It’s a unique thing that James Baldwin was able to do and that Barry Jenkins was able to pull off in terms of having you feel broken yet so full at the same time by the end of the film. — Stephan James.
This quote from the male lead of If Beale Street Could Talk helped me understand my own feelings after leaving this film. Beale Street is based on a novel by James Baldwin and is a love story that happens in the context of racism in New York City. The protagonists are a young couple who grow up together, fall in love and have a child together. The pregnancy occurs while the young man is falsely accused of rape and awaits trial in prison. During the film we see flashbacks to their childhood, their growing relationship, the struggles within their families, and their own struggles to find work and a place to live while planning a life together. The man’s arrest and imprisonment and the efforts to free him are, however, the major narrative. As I watched I wondered how it would all end. Would there be a Hollywood ending with him being freed and justice achieved? Would he die in prison from suicide or murder? Would he become hardened by his experience and become something his lover could no longer love? In the end none of these happen but somehow I did not leave the film depressed but certainly angry at what happened to them and at the same time hopeful and relieved at the ability of some people at least to overcome or rather, live with injustice because of what they share with one another. Not sure if that will explain the film or not but James’ quote was very helpful to me in resolving how I felt.

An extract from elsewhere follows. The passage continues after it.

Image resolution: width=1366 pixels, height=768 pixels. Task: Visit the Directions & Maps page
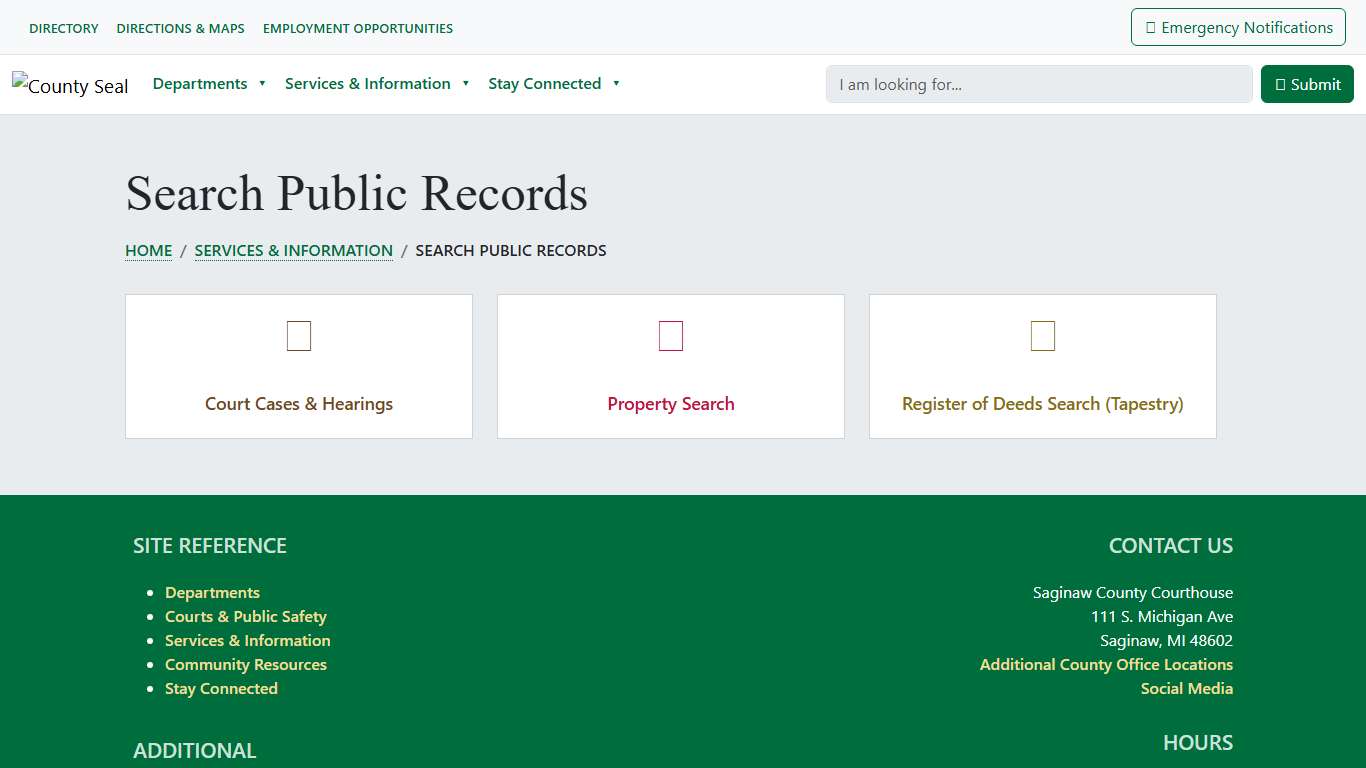click(x=180, y=28)
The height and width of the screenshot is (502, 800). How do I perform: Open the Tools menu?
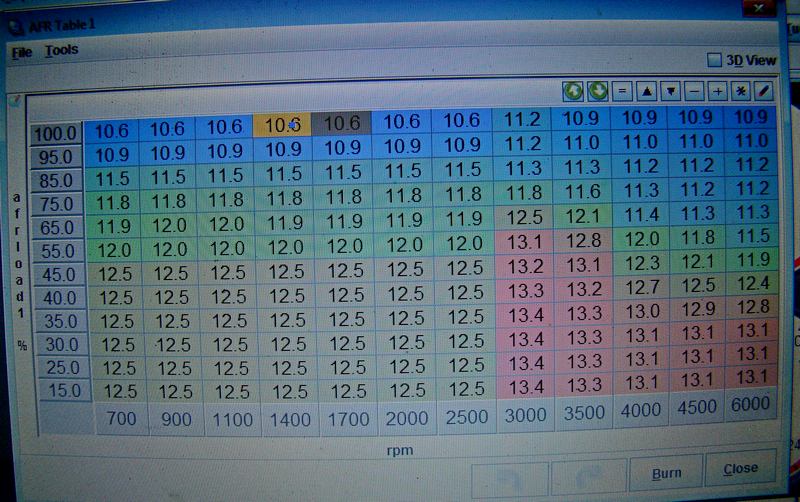[61, 50]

The film is worthy of the praise it has received. The acting is OSCAR worthy and the cinematography and writing of equal quality. I read some of James Baldwin in university but was, I think, too young to appreciate its importance. My first recent re-introduction was to Baldwin was the excellent documentary about his life and contributions – I Am Not Your Negro, which I will re-watch soon and I encourage everyone to see. If you go to see this film, and I recommend you do, it will help you come to understand how victims of racism survive the context within which they are living. The experience of living within a racist society is something that can be hard to understand particularly for those of us who have grown up as part of the white middle class. Baldwin and Jenkins have told a story that reaches across that divide and educates without pulling punches but also without anger or hate and with great power. An excellent film.